David S. Kessler has a condition known as ordinal linguistic personification. But he does not suffer from it; he could be said to enjoy it (for the most part). The condition is a form of synesthesia, and while other synesthetes might see colors in letters or be able to taste music, those with numesthesia — as Kessler has branded this particular strain — see numbers as people, individuals with discrete personalities who interact with one another.
…raises questions about differences in perception with humor and candor.
In his childhood, Kessler’s numesthesia was seen by parents and teachers as a sign of an imaginative and somewhat off-the-wall mind. He “saw the world sideways,” as his mother put it. But as he got older, Kessler came to realize that not everyone saw the digits 1 through 9, and the number 10, as people. Just as we assume everyone means the same thing by “red” as we do, or the same thing by “salty” — even though we cannot really know — it was a shock to Kessler when he learned that not everyone was able to observe the numbers.
And observe he does. While Kessler can see young, playful 3 tagging along behind outdoorsy 6, or trickster 5 playing a prank on bookish 7, he cannot alter them or interact with them. As Kessler tells the story of his numesthesia, and of this exclusive community of numbers, he makes it clear that he can only watch. It’s not his imagination, and it’s not his story.

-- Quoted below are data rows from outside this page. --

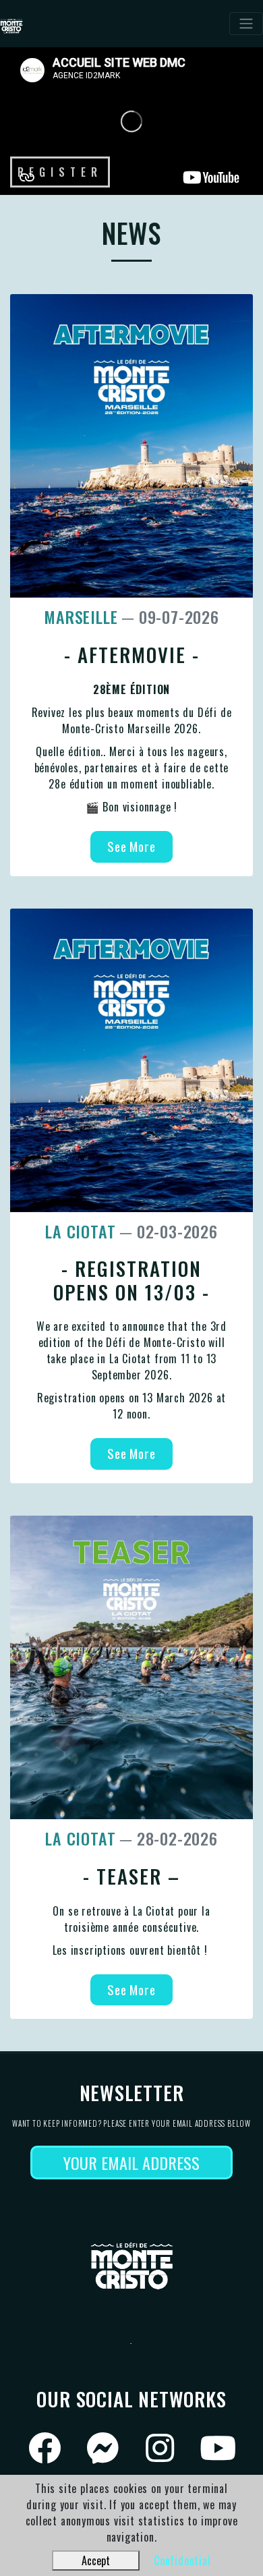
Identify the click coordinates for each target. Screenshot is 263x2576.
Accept (96, 2560)
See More (131, 846)
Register (60, 172)
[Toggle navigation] (246, 23)
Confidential (182, 2560)
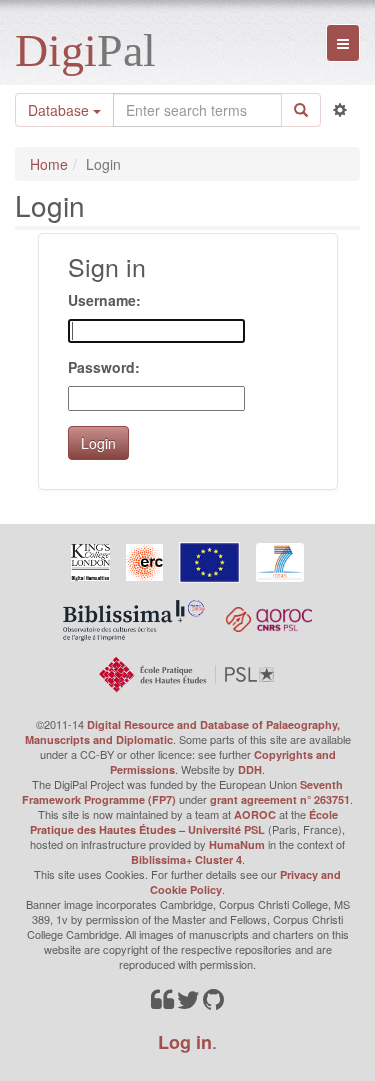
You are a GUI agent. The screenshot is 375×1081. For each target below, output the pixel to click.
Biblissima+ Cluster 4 (186, 859)
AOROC (255, 814)
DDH (250, 769)
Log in (185, 1042)
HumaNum (237, 844)
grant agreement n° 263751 (280, 799)
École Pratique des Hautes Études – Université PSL (184, 822)
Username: (104, 300)
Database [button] (60, 110)
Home (49, 164)
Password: (104, 367)
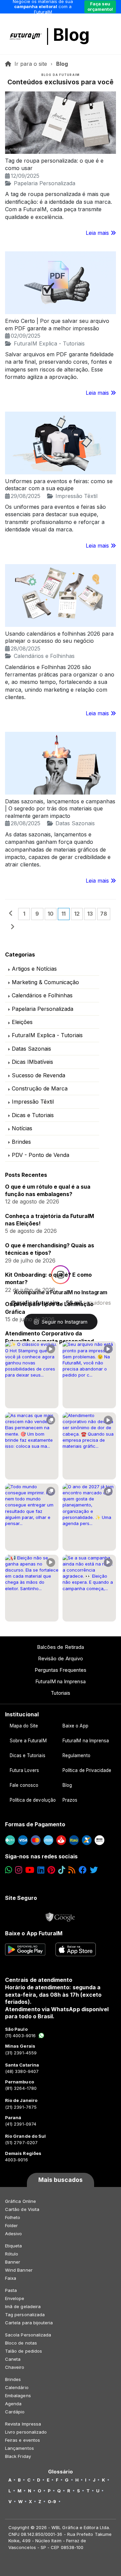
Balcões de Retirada (60, 1647)
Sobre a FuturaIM (28, 1740)
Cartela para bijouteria (29, 2322)
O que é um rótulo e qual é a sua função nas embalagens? (47, 1190)
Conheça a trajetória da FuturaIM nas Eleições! (49, 1220)
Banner (12, 2262)
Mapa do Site (24, 1725)
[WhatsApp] (8, 1870)
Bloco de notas (21, 2343)
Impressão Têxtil (76, 496)
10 (50, 913)
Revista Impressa (23, 2424)
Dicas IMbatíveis (32, 1061)
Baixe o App (75, 1725)
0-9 (52, 2501)
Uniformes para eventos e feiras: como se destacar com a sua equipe (59, 485)
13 (90, 913)
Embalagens (18, 2395)
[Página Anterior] (11, 914)
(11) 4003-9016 (20, 2035)
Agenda (13, 2403)
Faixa (10, 2278)
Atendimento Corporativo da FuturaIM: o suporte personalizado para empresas (51, 1337)
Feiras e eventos (22, 2440)
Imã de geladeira (23, 2306)
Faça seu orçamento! (100, 6)
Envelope (15, 2298)
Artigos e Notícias (34, 968)
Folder (11, 2225)
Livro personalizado (26, 2432)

“Numesthesia” the Capital Fringe Festival show is an 80-minute monologue accompanied by rich percussion performed live on stage behind Kessler, with occasional lighting color changes and silent video projections. This combination of forms brings to mind Spalding Gray’s famed monologue works. But in contrast to Gray’s sometimes frenetic outbursts, Kessler maintains a conversational tone throughout. He comes off like an amiable professor.
This works to his advantage, particularly when he turns his focus to the darker side of his number community. When he says early on in the show that he can hardly bear to contemplate the number 56 because of the factors from his family needed to create it, it gets a laugh. But later on, once he explains that, just as in our non-numesthete world, some of the numbers are not so kind, and can prey on their peers, the product of 8 x 7 takes on a sinister meaning.
“Numesthesia,” directed by Ryan S. Taylor and produced by Uncle Funsy Productions, is a fascinating, fast-moving look into one man’s way of seeing the world, that raises questions about differences in perception with humor and candor.
(One final note: At one point during the show, an audience member’s phone rang. Kessler politely asked for it to be turned off. The ringing continued, so he asked again, a bit less politely. Then later, at the climax of his monologue, a different phone rang, and he stopped the show with considerable calm until it was silenced. Afterward, I overheard him asking a friend, “Was I too mean?” No, sir, not at all.)
Running Time: 80 minutes.
Advisory: Recommended for ages 13 and up.